### GIVEN REQUEST
Copy each of the rows below word for word, leaving out the pictures.

________

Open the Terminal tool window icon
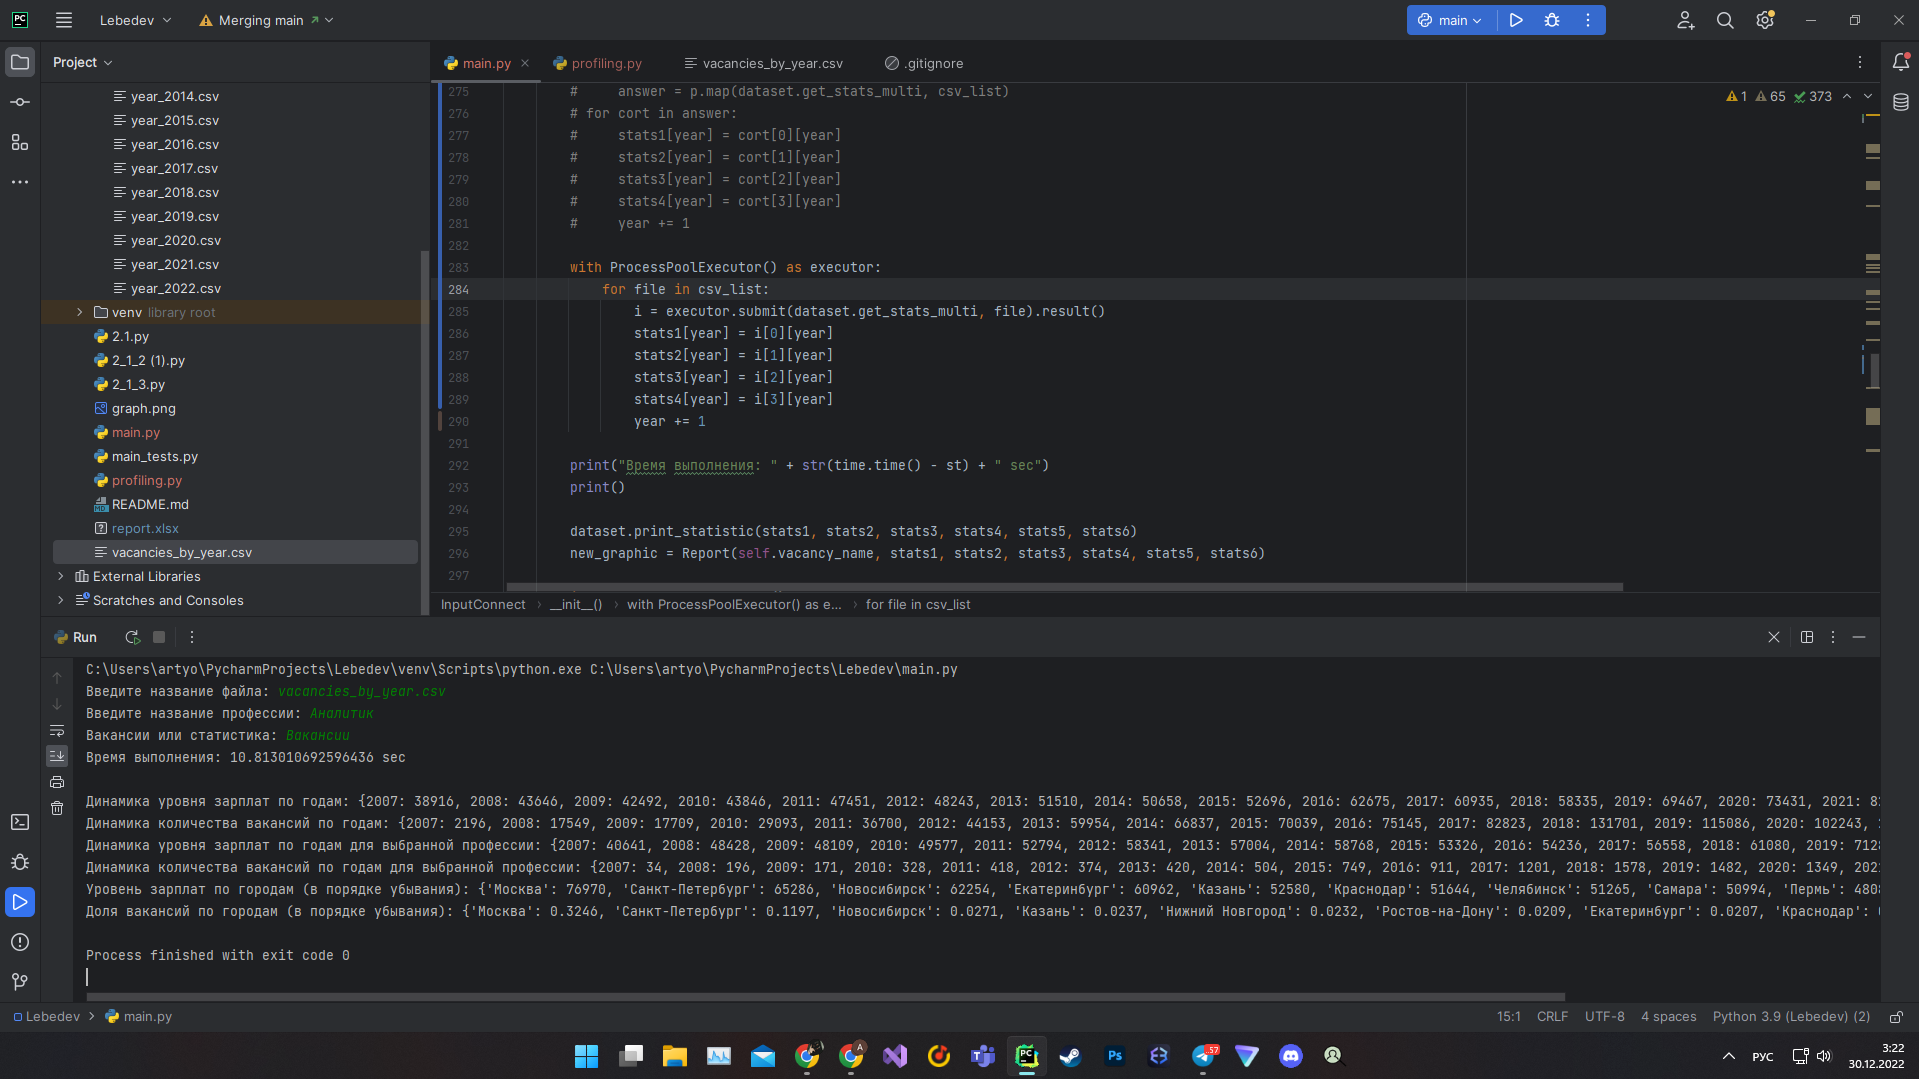This screenshot has height=1079, width=1919. pyautogui.click(x=20, y=820)
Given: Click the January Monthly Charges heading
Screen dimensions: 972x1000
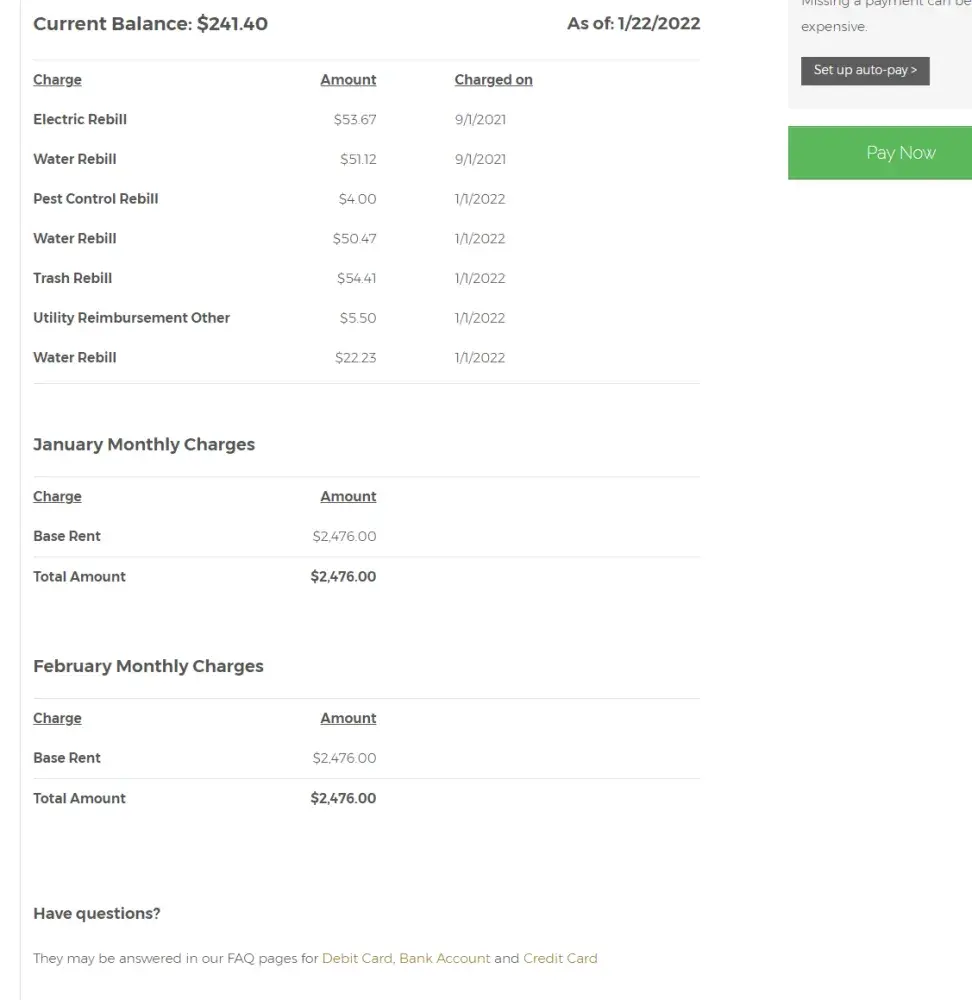Looking at the screenshot, I should [144, 445].
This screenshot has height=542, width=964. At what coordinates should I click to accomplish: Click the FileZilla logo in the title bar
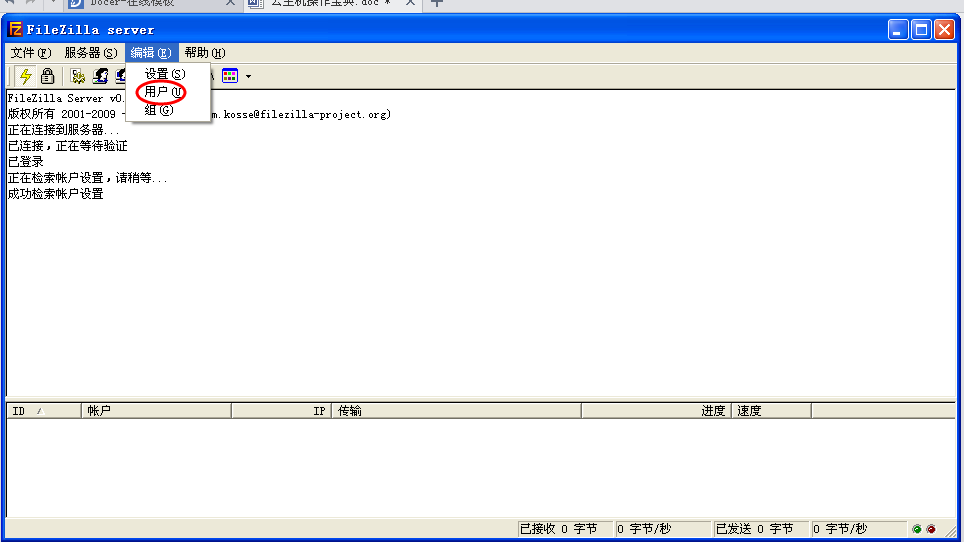pos(15,30)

________

### RESPONSE BELOW
Open the Terminal tool window icon
This screenshot has height=1079, width=1919. pyautogui.click(x=20, y=820)
Given: Click the January Monthly Charges heading
Screen dimensions: 972x1000
Looking at the screenshot, I should [144, 445].
This screenshot has height=542, width=964. At what coordinates should I click to accomplish: Click the FileZilla logo in the title bar
pos(15,30)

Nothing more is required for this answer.